Il la suit dans sa cueillette des coquillages avec cette espoir de se trouver à sa main. Il y a de l'humour et du désir dans le parcours de ce poème aux rythmes singulier qui peut être accompagnent les vaguelettes sous les pieds de la promeneuse marine.

   Luron   
10/3/2026
trouve l'écriture
très aboutie
et
aime beaucoup
Cette promenade sur la plage aux coquillages diffuse une certaine sensualité et une délicate séduction par l'esthétique de son écriture. Par son ambiance, elle me fait penser à "coquillages et crustacés sur la plage abandonnée...". Mais ce poème mériterait plutôt une allusion à la Vénus de Botticelli qu'à la Madrague de Brigitte Bardot. En le relisant, j'imagine alors une promenade de Boticelli avec Brigitte Bardot sur la plage abandonnée.
Bravo pour la qualité de l'écriture et merci pour ce moment de plaisir.

   Lebarde   
10/3/2026
trouve l'écriture
très aboutie
et
aime beaucoup
Bonjour LeChevalier

J'avais bien sûr repéré ce poème charmant en EL ...et puis accaparé par mes intenses activités de retraité, entre siestes et somnolences pensives, entrecoupées d'éprouvantes promenades hygiéniques ou imposées par les alertes d'un frigo trop souvent vide... bon je suis passé ... pour autant je me devais de saluer votre magnifique poésie classique sans faille.

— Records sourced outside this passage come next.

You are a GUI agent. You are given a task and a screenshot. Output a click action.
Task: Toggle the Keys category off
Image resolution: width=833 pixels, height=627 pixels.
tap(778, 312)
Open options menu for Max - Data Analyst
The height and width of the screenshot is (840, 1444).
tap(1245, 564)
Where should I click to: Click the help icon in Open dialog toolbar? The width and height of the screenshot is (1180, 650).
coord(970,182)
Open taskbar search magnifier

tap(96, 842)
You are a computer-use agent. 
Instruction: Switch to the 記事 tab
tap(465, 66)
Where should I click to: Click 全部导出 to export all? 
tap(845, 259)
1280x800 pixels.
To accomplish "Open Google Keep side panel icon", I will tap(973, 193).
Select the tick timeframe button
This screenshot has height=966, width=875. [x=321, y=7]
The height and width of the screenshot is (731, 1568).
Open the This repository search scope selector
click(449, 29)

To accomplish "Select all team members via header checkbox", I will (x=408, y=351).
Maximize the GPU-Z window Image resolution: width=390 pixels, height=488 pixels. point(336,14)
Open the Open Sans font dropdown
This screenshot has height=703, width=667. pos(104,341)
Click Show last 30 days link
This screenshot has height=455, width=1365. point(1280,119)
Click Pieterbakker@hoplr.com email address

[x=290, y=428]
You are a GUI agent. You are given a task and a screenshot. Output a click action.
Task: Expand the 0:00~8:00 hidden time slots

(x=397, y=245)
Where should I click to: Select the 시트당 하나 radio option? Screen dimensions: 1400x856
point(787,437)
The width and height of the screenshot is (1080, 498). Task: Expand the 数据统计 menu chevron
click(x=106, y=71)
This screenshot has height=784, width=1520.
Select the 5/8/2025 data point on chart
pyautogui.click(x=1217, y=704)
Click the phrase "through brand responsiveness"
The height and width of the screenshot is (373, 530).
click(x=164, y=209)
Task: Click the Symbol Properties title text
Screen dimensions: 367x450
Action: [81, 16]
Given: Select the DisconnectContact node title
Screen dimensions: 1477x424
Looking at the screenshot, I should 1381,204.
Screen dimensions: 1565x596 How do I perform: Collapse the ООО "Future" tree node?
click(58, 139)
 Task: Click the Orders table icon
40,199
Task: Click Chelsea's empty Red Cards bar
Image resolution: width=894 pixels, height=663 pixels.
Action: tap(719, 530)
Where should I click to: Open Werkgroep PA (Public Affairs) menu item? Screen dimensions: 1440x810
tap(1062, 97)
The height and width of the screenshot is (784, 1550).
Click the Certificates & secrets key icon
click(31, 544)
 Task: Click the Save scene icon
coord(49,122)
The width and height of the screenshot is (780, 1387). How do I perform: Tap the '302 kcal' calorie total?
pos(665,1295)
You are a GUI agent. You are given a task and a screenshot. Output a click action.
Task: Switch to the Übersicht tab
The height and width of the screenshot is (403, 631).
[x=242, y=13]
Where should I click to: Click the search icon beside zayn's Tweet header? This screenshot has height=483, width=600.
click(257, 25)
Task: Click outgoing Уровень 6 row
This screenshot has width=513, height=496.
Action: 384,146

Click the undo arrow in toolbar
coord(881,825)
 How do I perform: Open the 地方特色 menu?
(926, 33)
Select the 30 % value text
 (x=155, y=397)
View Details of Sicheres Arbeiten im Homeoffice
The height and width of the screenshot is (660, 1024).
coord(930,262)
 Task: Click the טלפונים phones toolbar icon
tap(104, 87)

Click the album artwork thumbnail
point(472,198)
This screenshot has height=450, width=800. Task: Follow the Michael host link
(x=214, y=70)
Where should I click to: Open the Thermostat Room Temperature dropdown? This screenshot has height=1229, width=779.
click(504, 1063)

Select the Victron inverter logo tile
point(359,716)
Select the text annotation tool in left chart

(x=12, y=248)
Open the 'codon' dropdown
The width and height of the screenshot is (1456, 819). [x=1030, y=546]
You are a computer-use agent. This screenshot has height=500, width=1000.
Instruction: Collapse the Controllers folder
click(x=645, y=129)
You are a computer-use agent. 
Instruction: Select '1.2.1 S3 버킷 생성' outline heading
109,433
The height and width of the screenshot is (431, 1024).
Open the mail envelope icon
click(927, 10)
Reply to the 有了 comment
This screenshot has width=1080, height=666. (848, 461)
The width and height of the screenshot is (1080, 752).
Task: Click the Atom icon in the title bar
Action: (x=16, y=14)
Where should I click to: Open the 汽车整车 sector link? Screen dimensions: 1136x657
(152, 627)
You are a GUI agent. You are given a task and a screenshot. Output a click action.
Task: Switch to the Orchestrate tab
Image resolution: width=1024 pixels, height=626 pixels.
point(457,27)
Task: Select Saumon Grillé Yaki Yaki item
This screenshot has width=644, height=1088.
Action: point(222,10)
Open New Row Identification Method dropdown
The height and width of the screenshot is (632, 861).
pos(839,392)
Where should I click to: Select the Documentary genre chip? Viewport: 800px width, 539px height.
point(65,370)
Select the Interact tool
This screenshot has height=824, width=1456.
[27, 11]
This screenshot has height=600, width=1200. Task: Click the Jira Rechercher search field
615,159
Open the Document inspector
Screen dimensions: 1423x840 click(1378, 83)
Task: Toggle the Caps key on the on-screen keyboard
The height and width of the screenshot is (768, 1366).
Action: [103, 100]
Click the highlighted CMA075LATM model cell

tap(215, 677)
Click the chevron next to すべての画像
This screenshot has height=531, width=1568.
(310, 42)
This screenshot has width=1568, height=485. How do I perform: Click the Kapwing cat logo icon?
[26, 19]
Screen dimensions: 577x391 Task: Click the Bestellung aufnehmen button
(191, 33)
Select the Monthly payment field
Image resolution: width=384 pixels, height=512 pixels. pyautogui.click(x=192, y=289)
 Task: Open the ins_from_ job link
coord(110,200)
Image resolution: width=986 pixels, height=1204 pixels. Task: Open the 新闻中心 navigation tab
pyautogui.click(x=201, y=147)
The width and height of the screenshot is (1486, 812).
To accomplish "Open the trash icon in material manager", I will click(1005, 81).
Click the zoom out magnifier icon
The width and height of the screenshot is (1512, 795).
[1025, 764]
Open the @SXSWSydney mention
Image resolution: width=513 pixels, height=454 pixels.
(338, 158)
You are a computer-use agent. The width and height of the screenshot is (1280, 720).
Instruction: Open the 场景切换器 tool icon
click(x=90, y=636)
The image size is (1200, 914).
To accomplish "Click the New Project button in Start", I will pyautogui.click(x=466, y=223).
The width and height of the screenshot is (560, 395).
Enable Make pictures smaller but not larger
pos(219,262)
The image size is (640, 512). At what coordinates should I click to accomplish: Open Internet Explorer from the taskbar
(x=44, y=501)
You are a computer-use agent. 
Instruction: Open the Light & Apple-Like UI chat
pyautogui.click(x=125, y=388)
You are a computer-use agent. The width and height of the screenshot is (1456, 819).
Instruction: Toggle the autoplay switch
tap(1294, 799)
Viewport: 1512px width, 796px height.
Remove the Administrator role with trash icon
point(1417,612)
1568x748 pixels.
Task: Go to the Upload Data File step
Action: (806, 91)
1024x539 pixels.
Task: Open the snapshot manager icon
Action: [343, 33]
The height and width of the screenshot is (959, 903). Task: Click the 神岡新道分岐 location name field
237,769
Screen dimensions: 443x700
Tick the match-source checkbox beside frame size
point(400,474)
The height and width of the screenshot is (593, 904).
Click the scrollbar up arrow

J'ai été touché par le sujet et le tableau à la fois tellement réaliste et délicatement esthétique, de ce couple, qu'il m'arrive de repérer sur la plage, intéressé par la découverte des coquillages dont les plus nombreux craquent sous le pied et les plus rares ou tout simplement les plus jolis sont précautionneusement ramassés "Pour être rangés au fond d’une boîte/Et subir l’oubli", avec un commentaire scientifique qui se veut connaisseur et raconte leur possible histoire, pour entretenir la conversation ou masquer l'amorce d'une aventure amoureuse :
"Tout instant passé dans votre présence
M’est beaucoup plus cher."

J'aime beaucoup l'écriture hétérométrique élégante et fluide et le ton délicat et charmant qui se dégage de cette douce poésie aux évanescentes couleurs pastel .

Bravo je suis touché et j'en redemande.

   Boutet   
10/3/2026
trouve l'écriture
très aboutie
et
aime un peu
C'est superbement écrit mais le sujet ne me passionne pas plus que cela, je rejoins le commentaire
du pseudo Passant75. Pas fan non plus du déca bien qu'il soit parfaitement réalisé.
Par contre j'aime bien la forme souvent employée chez les romantiques même si c'était en général du 12/6.